Identification of a Novel CLCNKB Mutation in an Iranian Family with Bartter Syndrome Type 3.

Javad Mohammadi-asl ^*

¹, Heshmatolah Shahbazian²

, Farzad Jasemi Zergani³

, Alireza Kheradmand⁴

1- NoorGene Genetic Lab, Ahvaz, Iran , mohammadi-asl@ajums.ac.ir
2- Dept. of the Pediatrics, Imam Khomeini Hospital, Ahvaz Jundishapur University of Medical Sciences, Ahvaz, Iran
3- Dept. of Internal Medicine, School of Medicine, Ahvaz Jundishapur University of Medical Sciences, Ahvaz, Iran
4- Dept. of Urology, School of Medicine, Ahvaz Jundishapur University of Medical Sciences, Ahvaz, Iran

Abstract: (92476 Views)

Bartter syndrome (BS) is a group of uncommon genetic disorders of reabsorption of salt in the cortical thick ascending limb (TAL) of the Henle's loop, typically distinguished by metabolic alkalosis, salt loss, hypokalemia, hyperreninemic hyperaldosteronism and normal blood pressure.
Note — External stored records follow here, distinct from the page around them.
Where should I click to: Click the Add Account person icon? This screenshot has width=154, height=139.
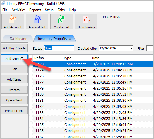pos(13,19)
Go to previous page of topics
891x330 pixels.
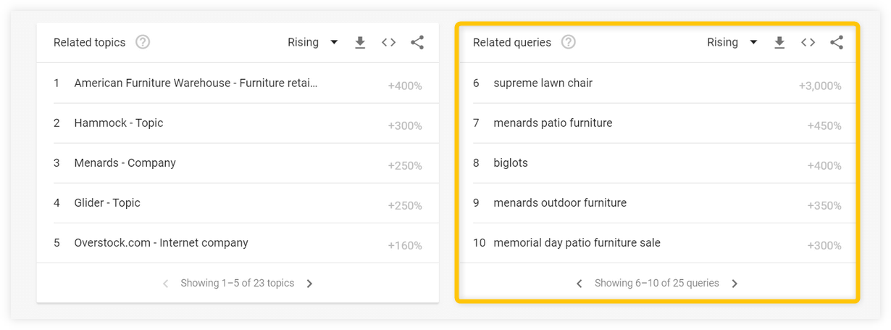coord(165,284)
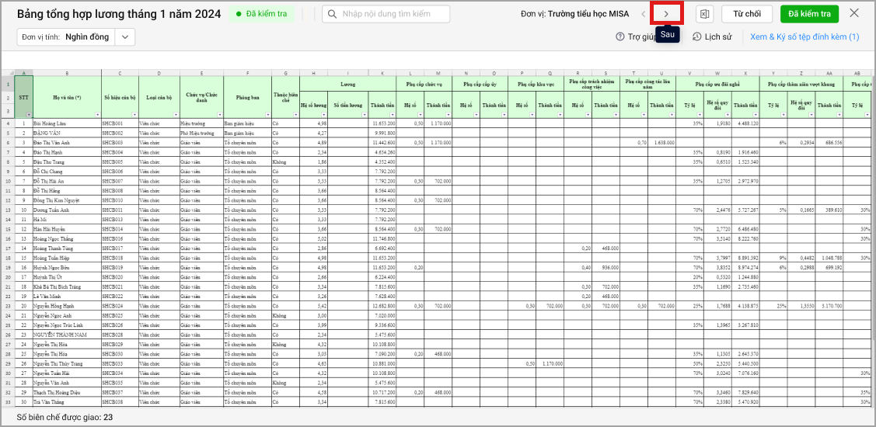Click the Từ chối button
The height and width of the screenshot is (427, 876).
(x=746, y=14)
Bartter syndrome type 3, recognized as a classic BS (CBS), occurs because of mutations in CLCNKB gene.
We enrolled one consanguineous Iranian family with one patient in our study. Targeted genomic capture and massively parallel sequencing (MPS) of all recognized genes responsible for BS subtypes 1–5 were carried out to recognize the genetic reasons of BS.
Here, we report the recognition of a novel homozygous frameshift mutation in the CLCNKB gene in an Iranian pedigree. The subjects were homozygous for a frameshift mutation (p.Gly662GlyfsX12) within CLCNKB gene that encodes the basolateral chloride voltage-gated channel Kb.
The identification of other causative mutations in CLCNKB gene additionally supports the important function of this gene in causing BS. To the best of our knowledge, this is a novel CLCNKB gene mutation in BS children.The accurate function of the CLCNKB Gly662GlyfsX12 mutation in the CBS pathogenesis is still unknown.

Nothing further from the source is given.